Самый способ выполнения я проектировал так: земство и частные владельцы гарантируют ежегодно известную доходность, достаточную как для погашения процентов на строительный капитал, так и на текущие эксплуатационные расходы, и под эту гарантию уже искать частных или казенных капиталов.
Та отзывчивость, какую я встретил во всех земствах, лучше всего показывала назревшую потребность в таких железных дорогах.
Потребность совершенно понятная, если вспомнить, что конкурирующая с нами страна, Америка, имеет среднее удаление сельскохозяйственных ферм от пунктов сбыта пять-семь верст, а у нас на лошадях приходится подвозить к железной дороге в среднем до ста верст. Это одно уже делает разницу в двенадцать – четырнадцать копеек на пуд в пользу Америки. Если принять во внимание весь наш двухмиллионный хлебный груз, слагающийся в двух третях своих из такого обесцененного гужевой перевозкой груза, то одной той суммы, которая приплачивается ежегодно на гужевую перевозку, хватило бы на оплату процентов того капитала, который нужен на всю сеть (сто пятьдесят тысяч верст) недостающих нам подъездных железных дорог. Что до косвенных выгод, происходящих от увеличения ценности земельной, от роста экономической жизни, то они в десятки раз окупят все затраты на железные дороги.

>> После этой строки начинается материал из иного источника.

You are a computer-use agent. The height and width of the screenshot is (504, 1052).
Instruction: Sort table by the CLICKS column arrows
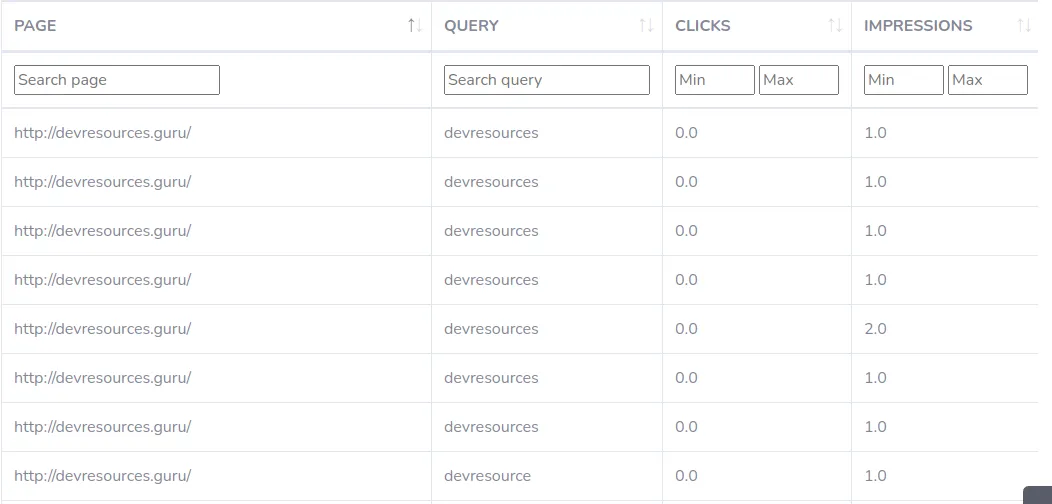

И тот энергичный отклик, который я получил от всех пяти земств, представляет ясное доказательство, что земства наши находятся на высоте экономических требований времени.
На всех этих пяти земских собраниях решено было поддержать мой проект и поручить мне делать изыскания с весны.
Небывалая еще до того в Князевке жизнь началась с весны. Собирались изыскательские партии; действовал Лихушин со своими.
Появились всевозможные сельскохозяйственные орудия: плуги Сакка, рядовые сеялки, всех родов бороны, сенокосилки, машины жатвенные, молотильные, сортовальные; пришел рабочий скот и выписанный племенной; все имение разбивалось на хутора, и шла оживленная работа по постройке зданий – жилых, для машин, амбаров и сушилен; прудились овраги и речки для будущего орошения. Работа кипела и в поле. Лихушин, ставя идеалом своевременность посева, торопился и нагнал сотни людей и лошадей.
– Это все оправдается, – бурчал он своей скороговоркой.
Черные поля представляли яркую и оживленную картину.
Тянулись нескончаемые вереницы бычьих плугов; на горизонте стройно, как войска, двигались рядовые сеялки, сотни конных борон тянулись друг за другом в своем обычном водовороте, группы баб и ребятишек, садивших подсолнухи, похожи были в своих пестрых рубахах и сарафанах на цветы.
Над всей этой яркой картиной стояло сочное голубое небо, от согретой земли шел легкий пар, и насыщенный им воздух рябил и млел в лучах весеннего солнца.
Надо знать неподвижность деревни, отсутствие всякого представления здесь о времени, чтобы оценить энергию, нужную для того, чтобы вызвать такую кипучую жизнь.
Виновник, – Иван Андреевич Лихушин, действительно, проявлял энергию, превосходившую всякое представление о деятельности человека.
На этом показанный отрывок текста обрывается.